Question

Three particles of masses 1 kg, 2 kg and 3 kg are situated at the corners of the equilateral triangle move at speed 6 ms${}^{-1}$, 3 ms${}^{-1}$ and 2 ms${}^{-1}$ respectively. Each particle maintains a direction towards the particle at the next corner symmetrically.
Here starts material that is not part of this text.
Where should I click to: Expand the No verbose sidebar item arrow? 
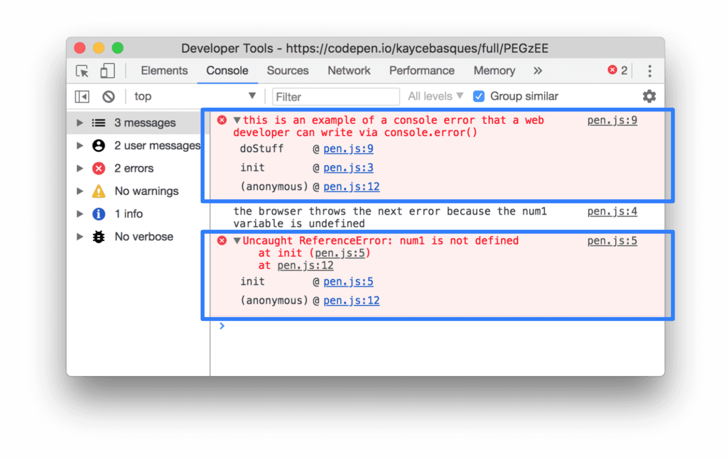point(80,237)

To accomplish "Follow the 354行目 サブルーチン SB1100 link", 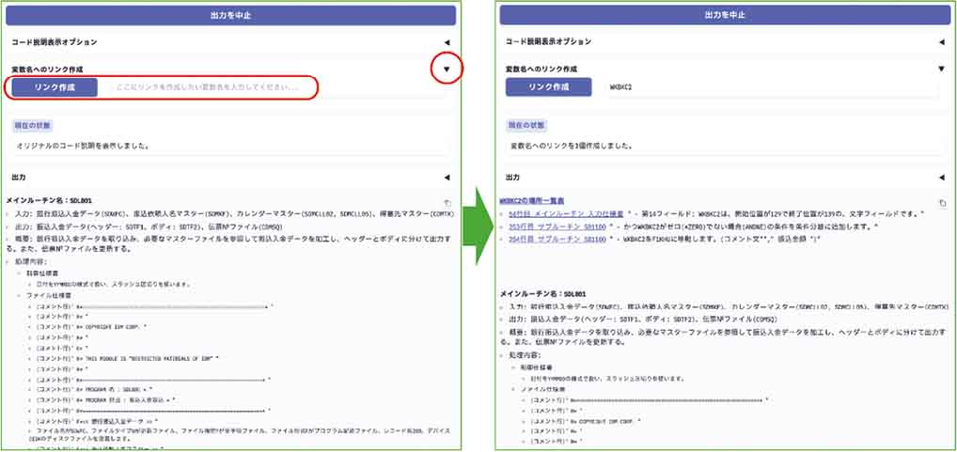I will click(x=556, y=241).
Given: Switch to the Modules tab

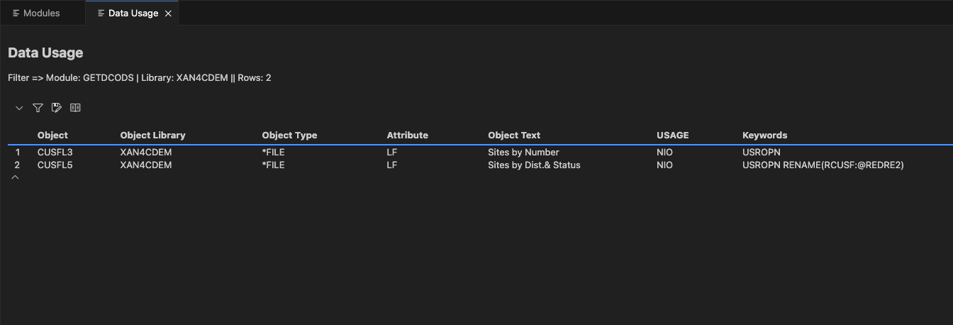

Find velocity of COM of the system at this instant :

• A. $3m{s}^{-1}$
• B. $5m{s}^{-1}$
• C. $6m{s}^{-1}$
• D. $zero$

Answer 1

The correct option is D $zero$

Given : $m_1=1kg$ $m_2=2kg$ $m_3=3kg$

$v_1=6$ $m/s$ $v_2=3$ $m/s$ $v_3=2$ $m/s$

Let velocity of their centre of mass be $\overrightarrow{V_{CM}}$

Using $\overrightarrow{V_{CM}}=\frac{m_1\overrightarrow{v_1}+m_2\overrightarrow{v_2}+m_3\overrightarrow{v_3}}{m_1+m_2+m_3}$

$\overrightarrow{V_{CM}}=\frac{1(-6sin{30}^o\hat{i}-6cos{30}^o\hat{j})+2\left(3\hat{i}\right)+3(-2cos{60}^o\hat{i}+2sin{60}^o\hat{j})}{1+2+3}$

$\overrightarrow{V_{CM}}=\frac{1(-6\times \frac{1}{2}\hat{i}-6\times \frac{\sqrt{3}}{2}\hat{j})+2\left(3\hat{i}\right)+3(-2\times \frac{1}{2}\hat{i}+2\times \frac{\sqrt{3}}{2}\hat{j})}{6}$

$⟹\overrightarrow{V_{CM}}=0$